Adina Apartment Hotels is a hospitality brand originating from Australia, and a subsidiary of TFE Hotels. The brand was established as part of the Toga Group's (now TFE Hotels) expansion into Europe, and was later applied to the company's hotels in Australia. As of 2018, 32 Adina Apartment Hotels are operational in Australia, Europe and New Zealand.

== History ==
In 1998 the Toga Group opened the first Adina Apartment Hotel in Budapest. This was an expansion of their Australian operations, which comprised the Medina and Vibe chains. Adina was the first Australian-owned apartment hotel chain in Europe. The decision to expand into Europe was driven by an assessment by Toga Group's owners that while there was little scope to open further apartment hotels in Australia, the market for this kind of accommodation in Europe was immature.

In November 2005, Toga was seeking to establish a $A134 million fund to open further Adina hotels in Europe, and partly fund an expansion in Australia. At this time, Toga Group was to manage the hotels and own 25% of the units of the fund. An Adina hotel was also scheduled to open in Copenhagen in December 2005. By February 2009 the chain comprised three hotels in Budapest, Copenhagen and Berlin. A further four hotels were under construction: two in Berlin, and one each in Hamburg and Frankfurt.

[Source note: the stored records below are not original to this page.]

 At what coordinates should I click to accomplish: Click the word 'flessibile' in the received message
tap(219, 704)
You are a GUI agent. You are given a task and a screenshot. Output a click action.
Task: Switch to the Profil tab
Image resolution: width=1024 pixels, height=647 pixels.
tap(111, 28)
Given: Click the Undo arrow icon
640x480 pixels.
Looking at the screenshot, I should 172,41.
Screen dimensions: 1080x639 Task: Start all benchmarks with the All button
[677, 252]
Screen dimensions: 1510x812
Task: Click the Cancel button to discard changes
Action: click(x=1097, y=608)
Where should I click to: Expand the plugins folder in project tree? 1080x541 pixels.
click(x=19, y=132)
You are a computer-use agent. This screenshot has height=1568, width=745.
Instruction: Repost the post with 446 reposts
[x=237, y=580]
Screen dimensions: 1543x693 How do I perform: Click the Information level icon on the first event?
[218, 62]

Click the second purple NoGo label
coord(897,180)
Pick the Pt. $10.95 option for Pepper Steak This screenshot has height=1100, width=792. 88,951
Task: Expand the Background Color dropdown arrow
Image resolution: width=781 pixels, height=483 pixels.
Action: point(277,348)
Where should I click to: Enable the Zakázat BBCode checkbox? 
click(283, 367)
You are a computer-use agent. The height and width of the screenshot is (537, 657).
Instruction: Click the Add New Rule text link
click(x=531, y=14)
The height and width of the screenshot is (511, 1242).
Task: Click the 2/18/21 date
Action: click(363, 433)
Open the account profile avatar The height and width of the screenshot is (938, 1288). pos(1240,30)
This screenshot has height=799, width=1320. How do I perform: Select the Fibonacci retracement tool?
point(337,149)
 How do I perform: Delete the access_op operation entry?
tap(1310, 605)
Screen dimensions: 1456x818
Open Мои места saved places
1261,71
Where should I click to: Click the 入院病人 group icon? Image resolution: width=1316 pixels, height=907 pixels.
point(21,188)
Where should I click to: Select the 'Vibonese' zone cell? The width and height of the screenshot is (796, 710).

In March 2014 the Toga Group changed its name to Toga Far East Hotels after establishing a joint venture with the Singaporean company Far East Hospitality. At this time there were seven Adina Hotels in Europe, and The Australian reported that the joint venture may provide funding for further expansion. The 'Adina' name was being applied to all of the company's apartment hotels worldwide, with the 'Medina' brand being used for serviced apartments.

As of March 2018, there were 20 Adina apartment hotels in Australia, 11 in Europe and one in New Zealand. Further Adina Apartment Hotels are planned, including the first to open in the United Kingdom. In 2017, TFE Hotels was also planning to establish a brand of luxury hotels to be called "Adina Grand".